Il patto sociale. Ci sono differenze di reddito, e quindi di occasioni e di diritti, ormai stridenti e ingiuste in Sardegna. Bisogna costruire una legislazione sociale - che è totalmente assente - che non si traduca solo in sussidi per la disoccupazione, ma anche e soprattutto in politiche per l’infanzia, per la casa, per la famiglia, per l’istruzione e la formazione, per la salute e l’assistenza. Deve esistere in statuto il perimetro concettuale e normativo della coesione sociale.

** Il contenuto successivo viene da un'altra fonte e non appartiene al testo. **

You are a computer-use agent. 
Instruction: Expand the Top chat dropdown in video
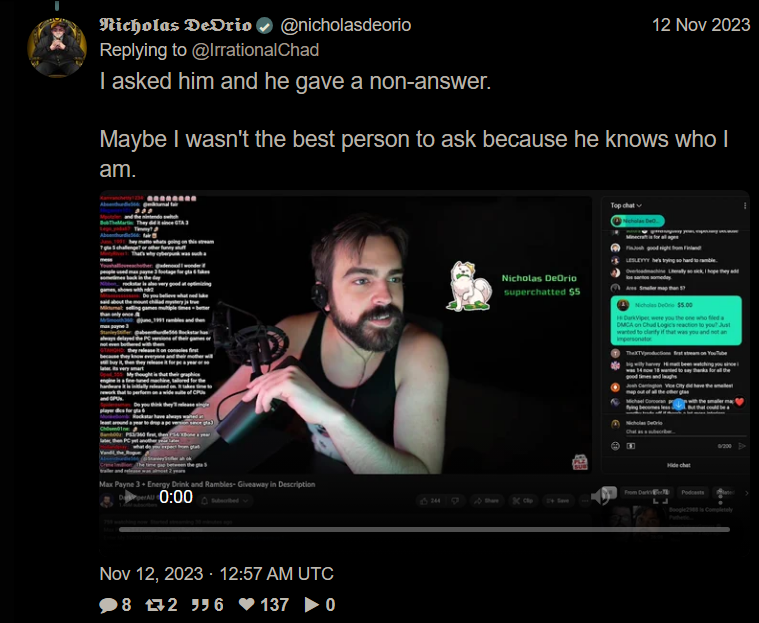pos(626,205)
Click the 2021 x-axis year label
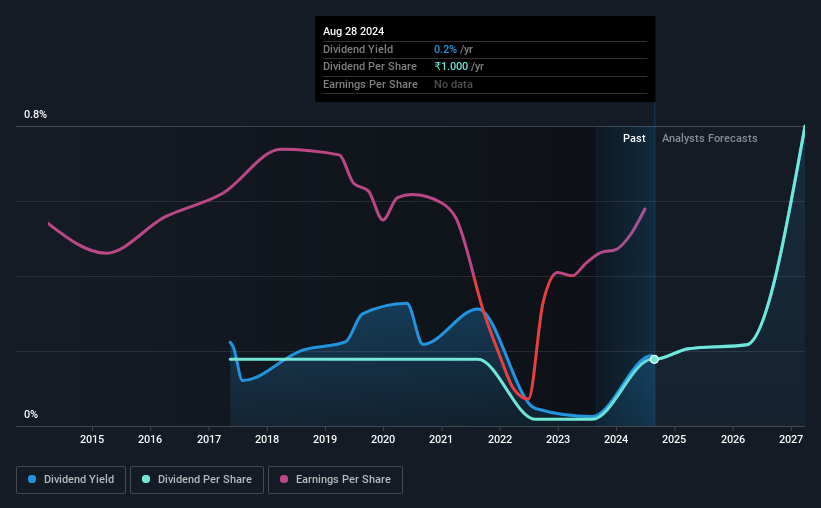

Infine il problema dei poteri. Presidenzialismo o parlamentarismo? Io sono sempre stato un parlamentarista, ma sono in nettissima minoranza. Questa parte della nostra questione, però, è forse la più matura tra le forze politiche; io credo che in autunno verranno presentate la legge elettorale, la legge sulla forma di governo e quelle sulla riforma della Giunta e dell’Amministrazione regionale. Certo, tutto questo deve essere ricondotto a coerenza, ma se dovessimo dire, prima facciamo lo Statuto poi le leggi statutarie e le altre leggi fondamentali per riformare la Regione, probabilmente sprecheremmo anche questa legislatura. Forse sarebbe meglio che il Consiglio varasse delle linee guida, che poi in commissione si predisponessero dei testi di legge coordinati e che su questo corpus si aprisse una larga consultazione, come deciso dal Consiglio. Nel frattempo, è bene, anche se non tutti sono d’accordo, che tutte le leggi di settore su cui si è d’accordo, anche se incidenti sulla riforma complessiva, possano proseguire il loro corso. 

Resta un problema: dove sono i partiti, dove sono le loro proposte, dov’è la loro capacità di organizzare il consenso su temi così rilevanti? Il prossimo convegno facciamolo su questo tema: la latitanza intermittente dei partiti.